[Exercise]:
Would you set down the data that follows, word for word, without any pictures?

[Data provided]:
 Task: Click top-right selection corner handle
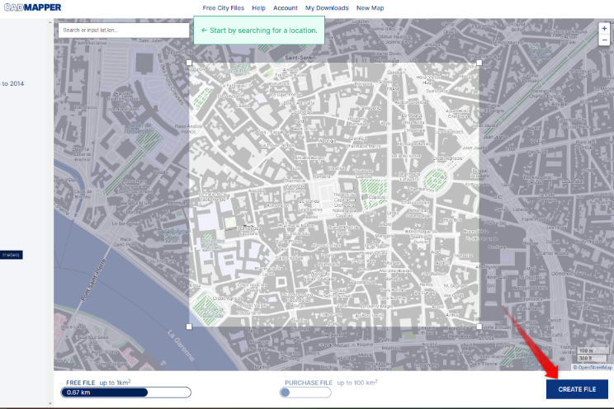click(x=479, y=62)
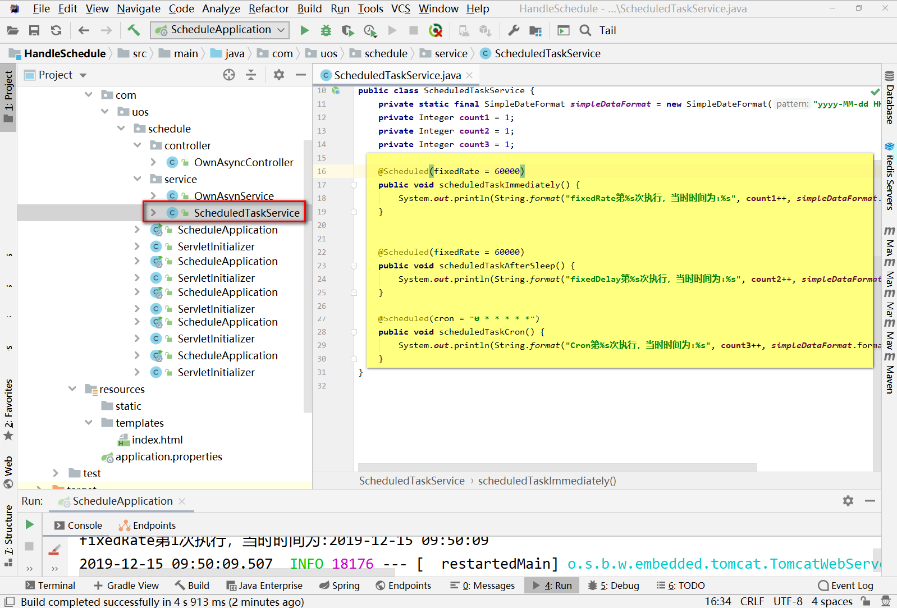This screenshot has height=608, width=897.
Task: Click the green Run button in toolbar
Action: [x=304, y=30]
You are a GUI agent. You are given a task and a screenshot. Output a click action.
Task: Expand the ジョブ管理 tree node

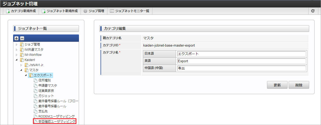click(17, 44)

[Task result]:
 Task: Click top-right selection corner handle
click(x=479, y=62)
This screenshot has height=608, width=897.
Task: Click the green Run button in toolbar
Action: [x=304, y=30]
You are a GUI agent. You are given a task and a screenshot. Output a click action.
Task: Expand the ジョブ管理 tree node

click(17, 44)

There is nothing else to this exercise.